**TEKS PILIHAN:**
*-*-*
Kompas TV nasional sosial

Pakar UGM Sebut Tradisi Sajen Sudah Ada Sebelum Agama Bermunculan di Indonesia

Kompas.tv - 15 Januari 2022, 22:23 WIB
pakar-ugm-sebut-tradisi-sajen-sudah-ada-sebelum-agama-bermunculan-di-indonesia
Tangkapan layar dari seorang pria yang melempar dan menendang makanan yang diduga sajen di wilayah erupsi Gunung Semeru. (Sumber: Kompas.com)
Penulis : Switzy Sabandar | Editor : Fadhilah

 

YOGYAKARTA, KOMPAS.TV - Dosen filsafat Universitas Gajah Mada (UGM) Sartini yang menggeluti budaya kearifan lokal ikut angkat bicara menanggapi video viral menendang sajen di Gunung Semeru baru-baru ini.

Menurut Sartini, sajen identik dengan tradisi masyarakat yang menjadi bentuk persembahan kepada Tuhan, dewa, roh leluhur, nenek moyang, atau makhluk yang tidak tampak.

“Ini sudah ada sebelum Islam masuk, bahkan sebelum Hindu dan Buddha,” ujarnya dalam siaran pers, Sabtu (15/1/2022).

Ia menerangkan, sajen kerap dikaitkan dengan ritual untuk tujuan tertentu. Oleh karena itu, benda-benda yang disiapkan untuk sajen berbeda-beda dan setiap unsur memiliki filosofi masing-masing.
*-*-*
**INFORMASI YANG TERSEDIA:**
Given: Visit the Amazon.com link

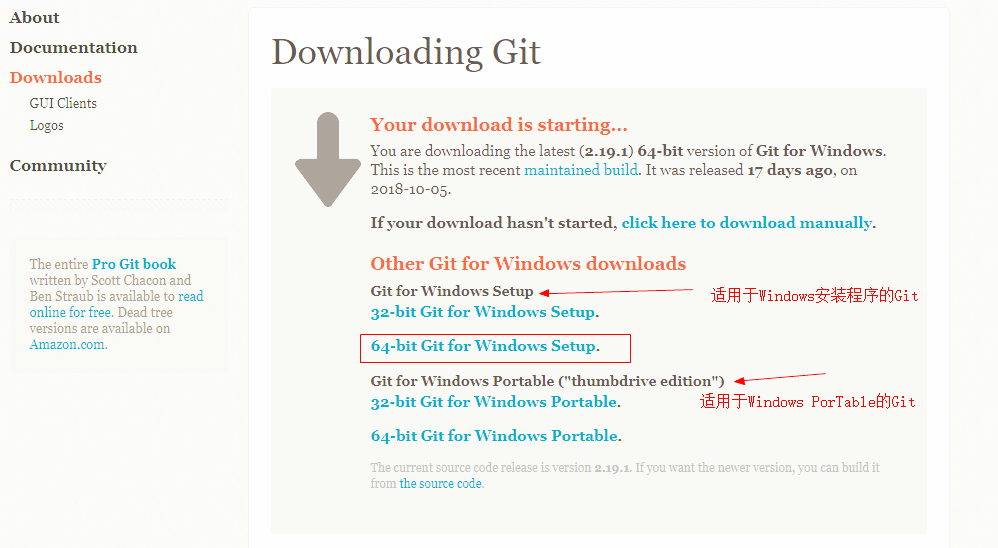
*-*-*
**KERJAKAN TUGAS BERIKUT:**
[A] Tuliskan kembali bagian berita tentang tradisi sajen, dimulai dengan "Ia menerangkan, sajen" dan terus sampai "memiliki filosofi masing-masing.".
[B] Teruskan berita tentang tradisi sajen setelah kalimat terakhirnya.

**JAWABAN TUGAS:**
[A]
Ia menerangkan, sajen kerap dikaitkan dengan ritual untuk tujuan tertentu. Oleh karena itu, benda-benda yang disiapkan untuk sajen berbeda-beda dan setiap unsur memiliki filosofi masing-masing.

[B]
Baca Juga: Rektor UIN Sunan Kalijaga Minta Penendang Sesajen di Semeru Dimaafkan

Di Jawa, misalnya, sajen sering disebut uborampe atau kelengkapan.

Sementara di Lumajang, bila itu sebagai tradisi masyarakat setempat, mungkin saja orang yang menyediakan sajen menganggap Semeru sebagai “makhluk” yang memiliki kekuatan dan berharap agar Gunung Semeru tidak “murka” lagi. 

“Dalam konteks sekarang, tentu di sana termuat permohonan kepada Tuhan agar mereka diberi keselamatan. Perlu penelitian khusus untuk mengkaji fenomena ini,” ucapnya.

Menurut pemahaman Sartini, di Tanah Air kepercayaan tentang animisme dan dinamisme merupakan paham yang meyakini adanya roh yang hidup bersama manusia di alam semesta ini.

Roh itu berupa roh orang yang sudah meninggal dunia, nenek moyang, atau leluhur.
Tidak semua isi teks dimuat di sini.